Wildlife activist Padraic Fogarty casts a cold eye on public policy

Campaigner says we have been conned by ‘capitalist system that doesn’t serve nature or people’


Long-time wildlife campaigner and author of the widely praised Whittled Away: Ireland’s Vanishing Nature (Collins Press), Padraic Fogarty takes a fresh approach in his new book, Shaping New Mountains. As he couldn’t find a publisher – Collins Press closed in 2019 – he has opted to stream free weekly episodes on podcasts (via Apple and Spotify) and on the Irish Wildlife Trust website.

Sharing his views and knowledge about nature in this way may seem like a radical move which eschews the traditional publishing model but Fogarty is unfazed. “I’m completely obsessed with it at this stage and I find writing allows me to get to the bottom of things,” he explains, as we chat on a socially distanced park bench in Marlay Park, Rathfarnham.

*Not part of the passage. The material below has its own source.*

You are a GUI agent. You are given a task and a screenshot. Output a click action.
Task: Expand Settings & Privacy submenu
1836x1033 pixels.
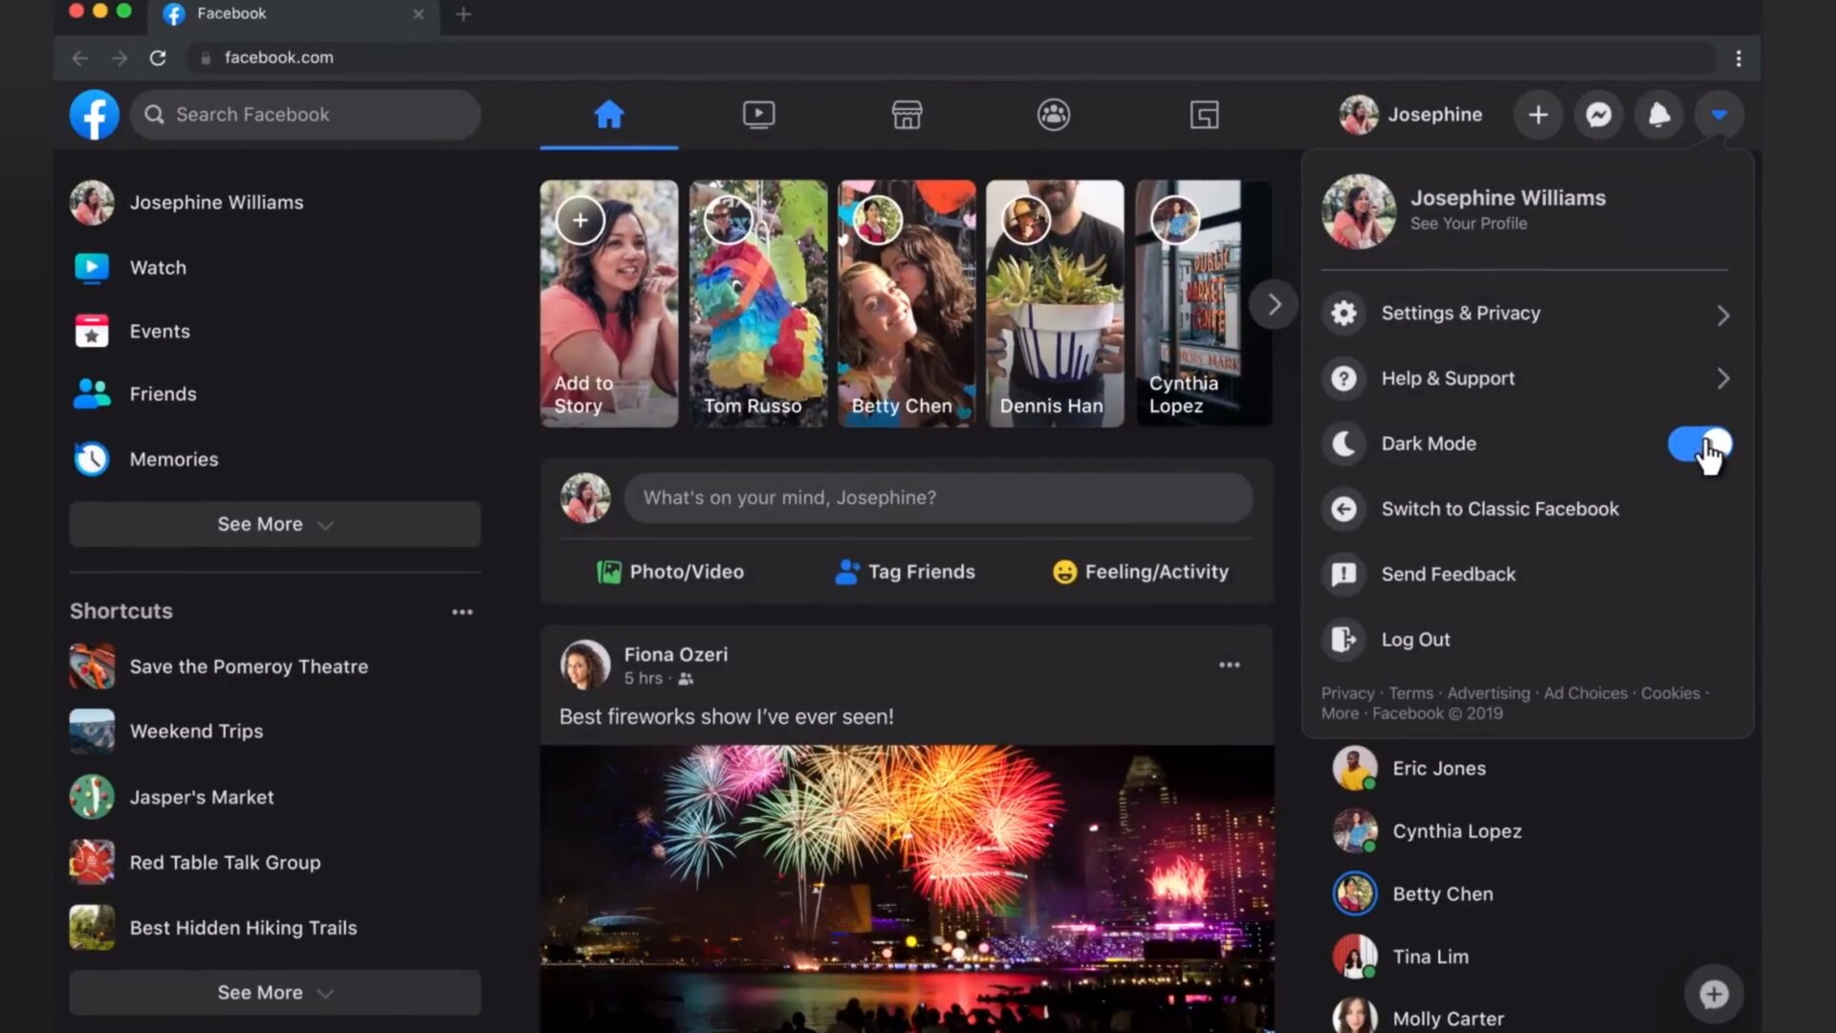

Well known for his outspoken criticism of Ireland’s failures to protect and restore our natural environment, Fogarty – as the Irish Wildlife Trust’s campaigns officer – continues to berate Ireland’s neglect of nature in the book but he also writes about champions of the natural world and speaks strongly about the need for an ethical approach.

“We now have the solutions to many of the problems facing the natural world such as peatland restoration, agro-ecology and marine-protected areas. I wanted to let people know that a lot of individuals out there are finding solutions,” he says.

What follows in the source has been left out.